> _What to work on_: Substitute "screen capture" for every occurrence of "screenshot" in the material and reproduce the rest unchanged, without the pictures.

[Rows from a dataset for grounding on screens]

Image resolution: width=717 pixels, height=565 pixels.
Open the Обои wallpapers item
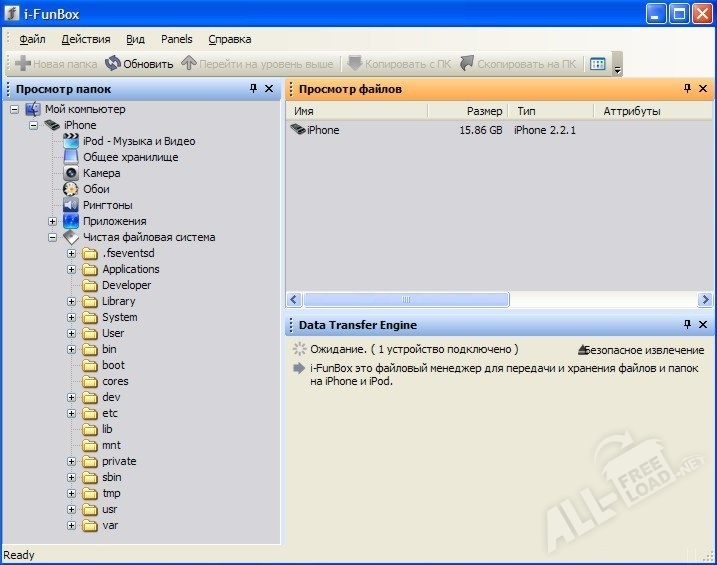[x=96, y=189]
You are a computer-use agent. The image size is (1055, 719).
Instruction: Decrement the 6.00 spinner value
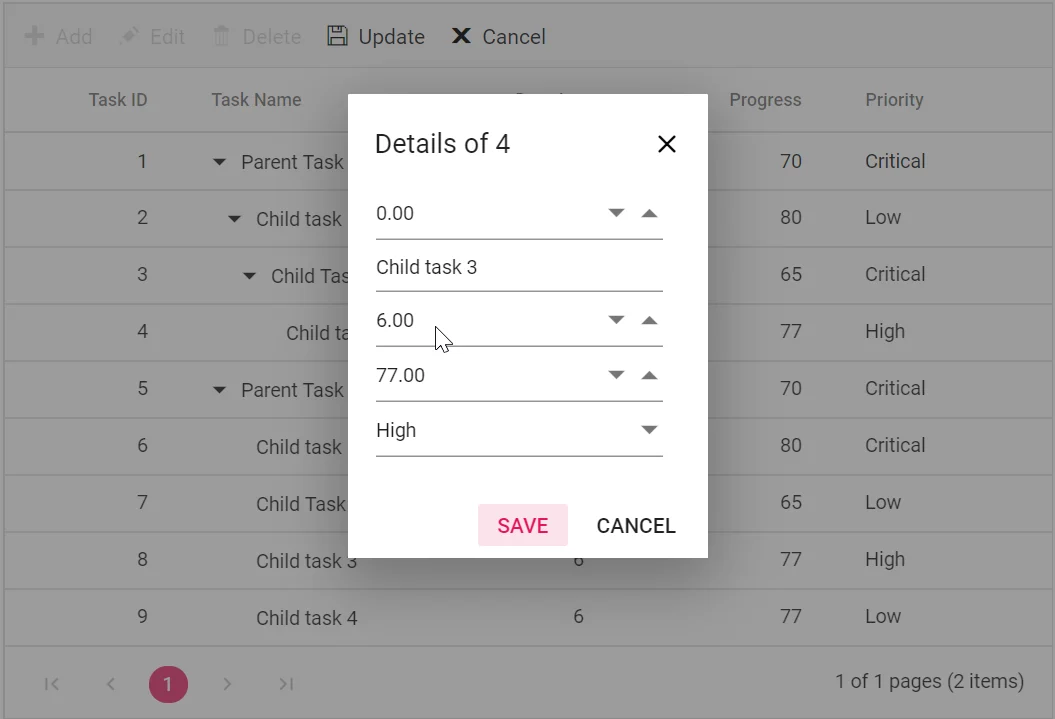coord(617,320)
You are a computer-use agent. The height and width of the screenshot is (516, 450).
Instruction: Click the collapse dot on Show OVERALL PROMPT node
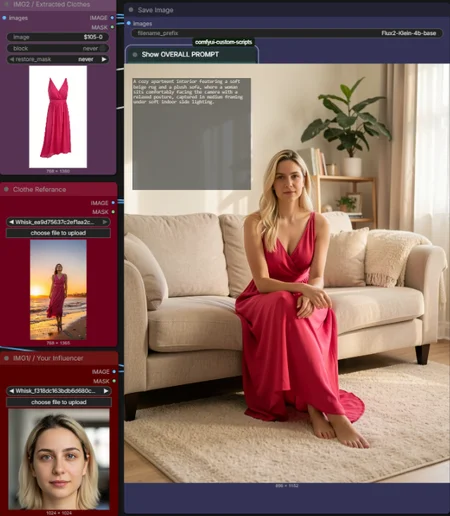[x=135, y=55]
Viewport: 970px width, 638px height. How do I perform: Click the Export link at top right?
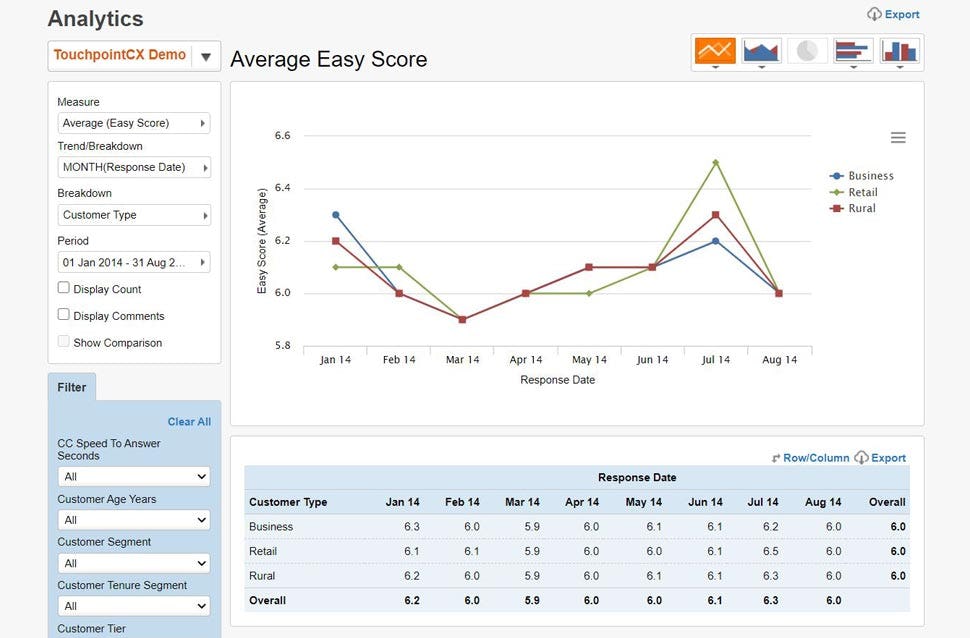point(893,14)
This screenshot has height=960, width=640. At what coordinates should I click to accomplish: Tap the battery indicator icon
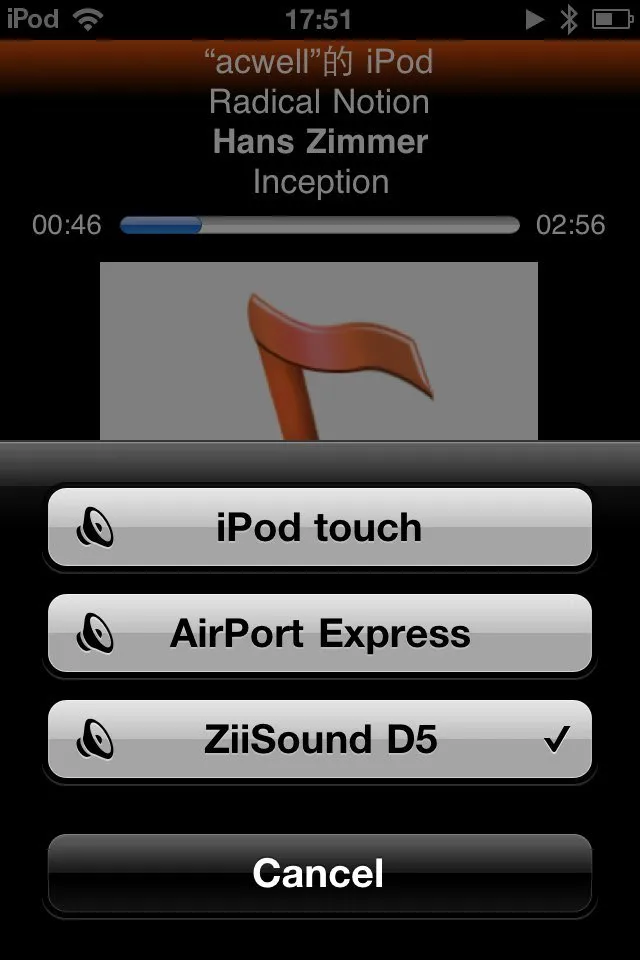(612, 20)
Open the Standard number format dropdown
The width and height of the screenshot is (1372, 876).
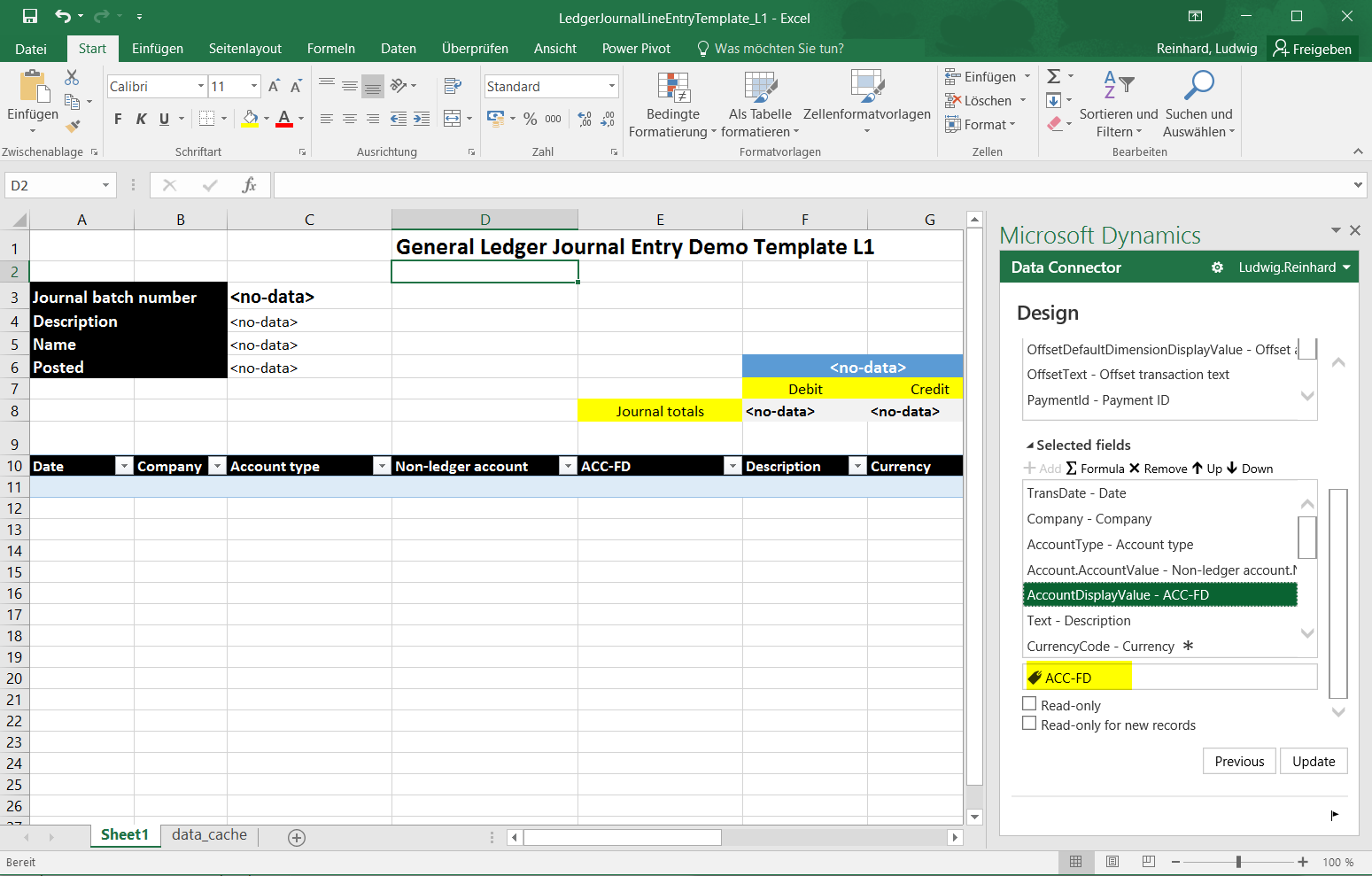coord(611,86)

> _Answer_:
Image resolution: width=717 pixels, height=565 pixels.
Open the Обои wallpapers item
[x=96, y=189]
You are a computer-use agent. The image size is (1055, 719).
Instruction: Decrement the 6.00 spinner value
coord(617,320)
You are a computer-use agent. The height and width of the screen capture is (516, 450).
Instruction: Click the collapse dot on Show OVERALL PROMPT node
[x=135, y=55]
Viewport: 970px width, 638px height. How do I perform: Click the Export link at top right?
point(893,14)
This screen capture has height=960, width=640. At what coordinates should I click to accomplish: Tap the battery indicator icon
(612, 20)
Open the Standard number format dropdown
The width and height of the screen capture is (1372, 876).
coord(611,86)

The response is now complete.